(Material for the task Opens)
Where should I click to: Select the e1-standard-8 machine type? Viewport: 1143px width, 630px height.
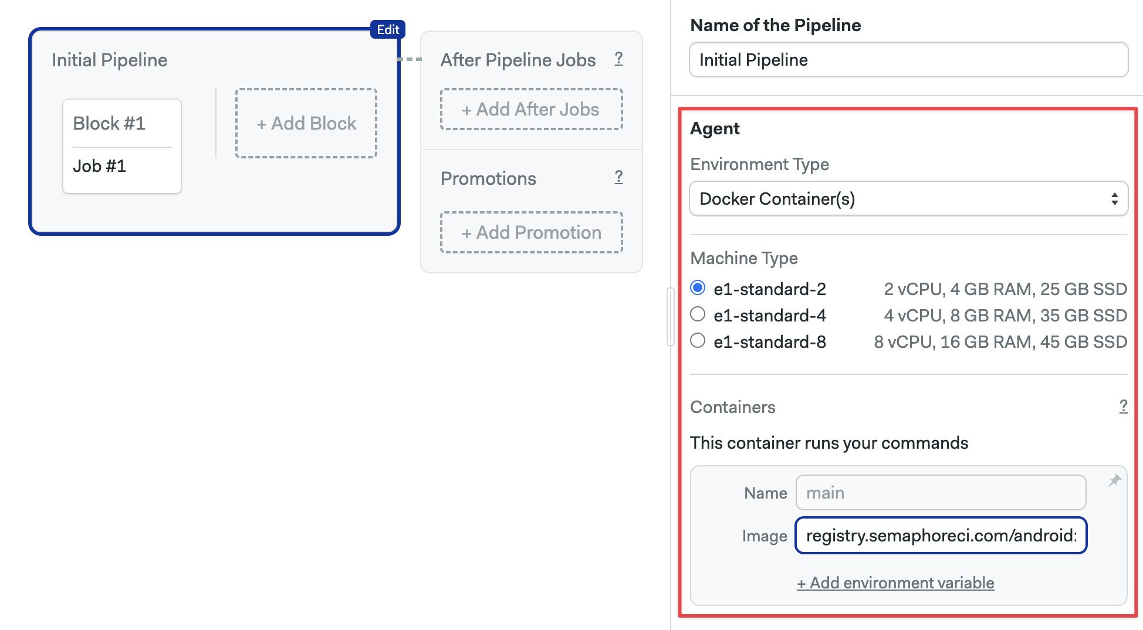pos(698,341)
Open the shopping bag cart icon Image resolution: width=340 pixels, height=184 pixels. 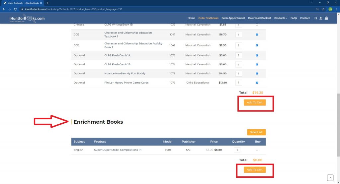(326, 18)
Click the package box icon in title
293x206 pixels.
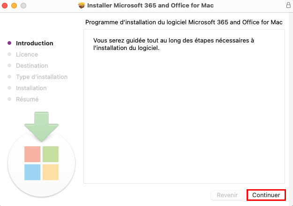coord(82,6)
(Material for the task Closes)
(Material for the task Opens)
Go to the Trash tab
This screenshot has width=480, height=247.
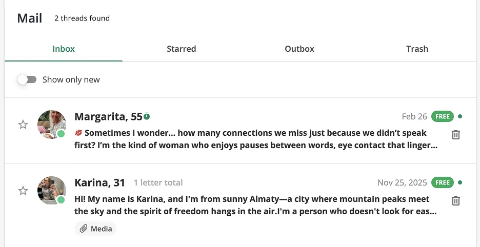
(Material for the task Closes)
Beginning at the line with "Go to the Trash tab" and ending at the line with "This screenshot has width=480, height=247.", reproduce each line of the data above exactly, and add no other lines.

Expected answer
Go to the Trash tab
This screenshot has width=480, height=247.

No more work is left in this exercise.